Antalya’nın geçmişi, tarih kitaplarında olduğu kadar halk arasında anlatılan efsanelerle de şekillenerek günümüze kadar geldi. Kentin kuruluşuna dair anlatılar zamanla zenginleşerek halk kültürünün ayrılmaz bir parçası oldu. İşte bu efsanelerden en çok bilinen ve sevilenlerinden biri de Antalya’nın nasıl kurulduğunu bizlere anlatıyor. Yaklaşık iki bin yıl önce, Bergama Krallığı'nın güçlü hükümdarlarından II. Attalos, hayatının son dönemlerinde emeklilik günlerini geçirebileceği huzurlu, güzel ve doğayla iç içe bir yer arıyor. Ancak kral bu görevi doğrudan kendisi üstlenmiyor ve güvendiği komutanlarını ve keşif birliklerini huzuruna çağırarak onlara "Gidin, bana yeryüzünün cenneti olacak bir yer bulun" diyor. Krallarının bu isteğini yerine getirmek için yollara düşen komutanlar ve akıncılar, içten içe böyle bir yerin var olup olmadığından emin olmasalar da, görevlerinin kutsallığını biliyor.

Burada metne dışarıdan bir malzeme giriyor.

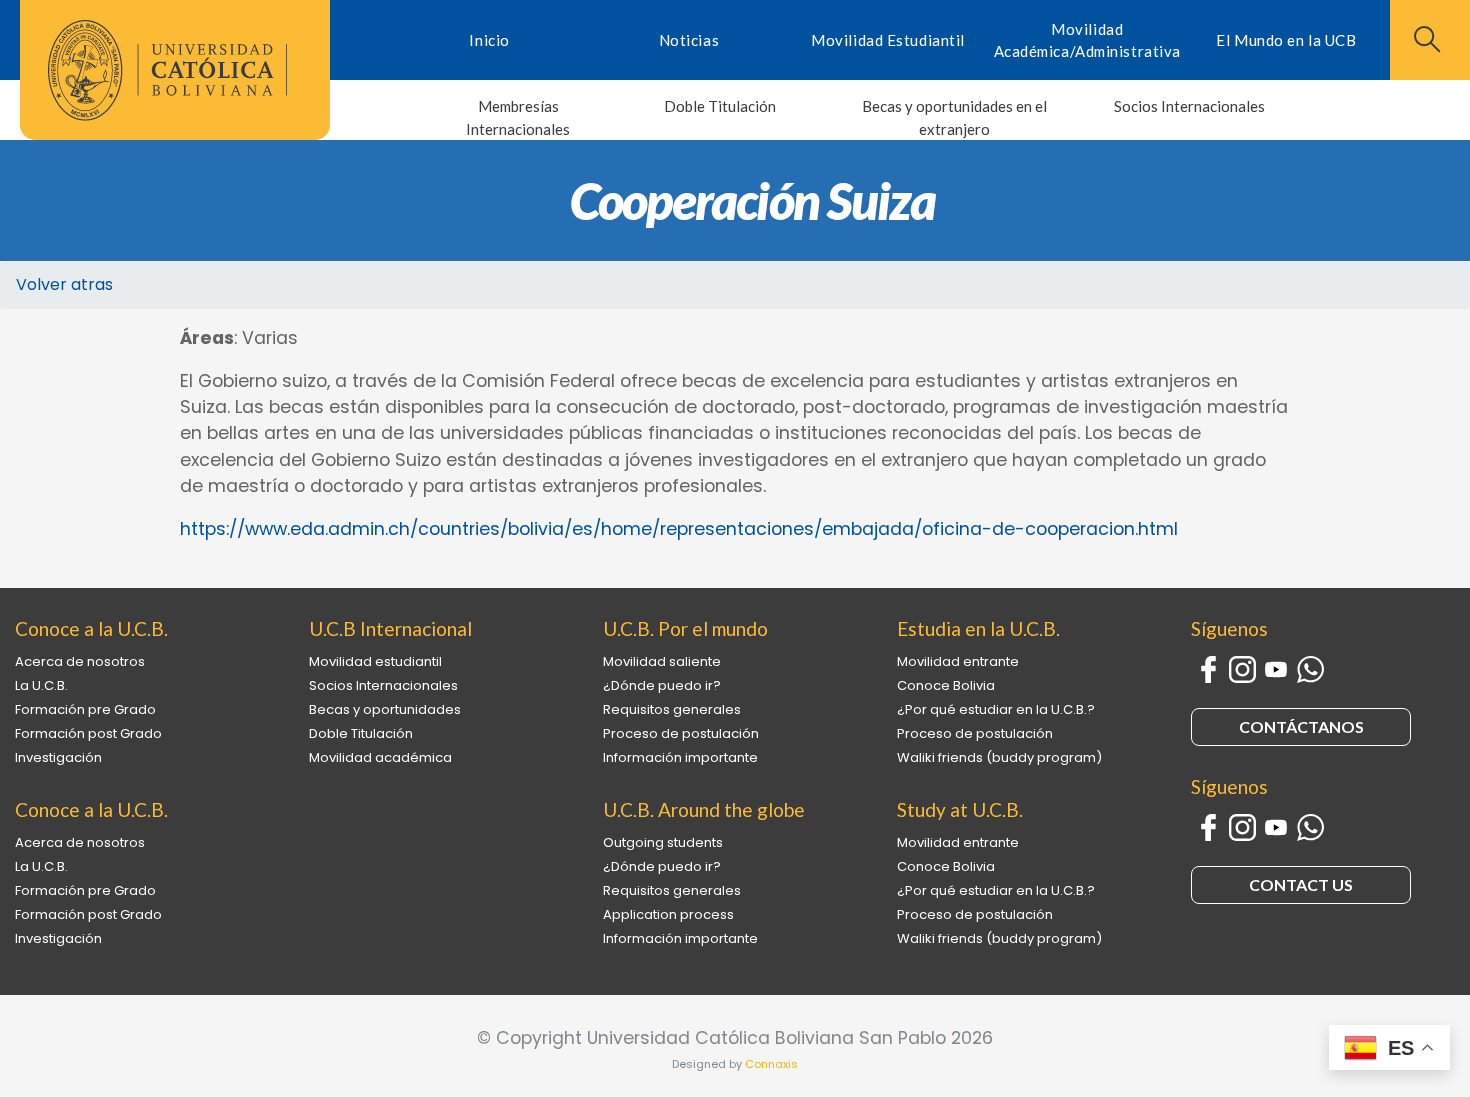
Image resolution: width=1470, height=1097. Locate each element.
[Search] (1425, 39)
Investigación (58, 757)
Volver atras (64, 284)
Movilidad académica (380, 757)
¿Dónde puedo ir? (662, 685)
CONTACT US (1301, 884)
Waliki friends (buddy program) (999, 757)
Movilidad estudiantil (375, 661)
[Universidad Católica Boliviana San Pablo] (167, 70)
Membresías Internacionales (518, 117)
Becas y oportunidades (385, 709)
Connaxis (771, 1064)
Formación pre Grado (85, 709)
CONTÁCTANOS (1301, 726)
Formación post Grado (88, 733)
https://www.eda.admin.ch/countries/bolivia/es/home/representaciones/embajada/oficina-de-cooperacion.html (679, 529)
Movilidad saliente (662, 661)
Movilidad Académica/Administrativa (1087, 40)
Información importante (680, 757)
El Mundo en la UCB (1286, 40)
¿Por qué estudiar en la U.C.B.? (996, 709)
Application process (668, 914)
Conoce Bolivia (946, 685)
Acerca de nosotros (80, 661)
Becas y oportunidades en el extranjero (954, 117)
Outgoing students (663, 842)
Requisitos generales (672, 709)
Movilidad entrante (958, 661)
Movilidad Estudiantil (888, 40)
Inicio (489, 40)
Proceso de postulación (681, 733)
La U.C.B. (41, 685)
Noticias (689, 40)
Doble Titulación (720, 106)
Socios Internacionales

Ellerinden gelenin en iyisini yapmaya karar çalışan akıncılar, günlerce, belki de haftalarca süren uzun ve meşakkatli bir yolculuğa çıkıyor. Dağlar aşılıyor, vadiler geçiliyor, birçok farklı yer görülüyor. Ancak içlerinden hiçbiri, kralın düşlediği ‘cennet’ tarifine tam olarak uymuyor.
Tablo gibi manzara
Bir gün, Toros Dağları'nın eteklerine geldiklerinde, ‘Çubuk Boğazı’ olarak bilinen geçitten ilerleyip geniş bir açıklığa ulaşan komutanlar ve akıncılar, karşılarında masmavi Akdeniz serilirken, yeşil ovayla birleşen adeta tablo gibi bir manzarayla karşılaşıyor. Dağların, ormanların ve denizin buluştuğu bu yer, sadece doğa güzelliğiyle değil, aynı zamanda havasıyla, iklimiyle ve bereketli topraklarıyla da oldukça büyüleyici bir atmosfer yaratıyor. Akıncılar, işte o an kralın aradığı yeri bulduklarını hissediyor ve vakit kaybetmeden Bergama’ya dönüp Kral II. Attalos’un huzuruna çıkıyor. Heyecan ve hayranlık içinde, ‘Ey yüce kralımız, istediğiniz gibi bir yer bulduk. Orası yeryüzünün cenneti’ diyerek gördüklerini anlatıyor. Merakı iyice artan Kral Attalos, bu güzelliği kendi gözleriyle görmek istiyor ve yanına ordusunu ve danışmanlarını da alarak hemen yola çıkıyor.
‘Yeryüzünün cenneti’
Günler sonra, komutanlarının sözünü ettiği yere ulaştığında Kral Attalos ise gördükleri karşısında adeta büyüleniyor. Manzaranın ihtişamı, doğanın cömertliği, denizin enginliği karşısında derin bir nefes alır ve hayranlık içinde "Evet, burası yeryüzünün cenneti" sözlerini söylüyor. Bu sözlerden sonra derhal emir vererek, “Bu güzel topraklarda büyük ve görkemli bir şehir kurulacaktır’ diyor. Kent kısa sürede inşa edilerek kralın onuruna kente ‘Attalia’ adı veriliyor. Daha sonra gelen uygarlıkların ve Türklerin sırayla ‘Stelia, Stalya, Adalya’ şeklinde değiştirdikleri adı bugünkü adıyla ‘Antalya’ oluyor.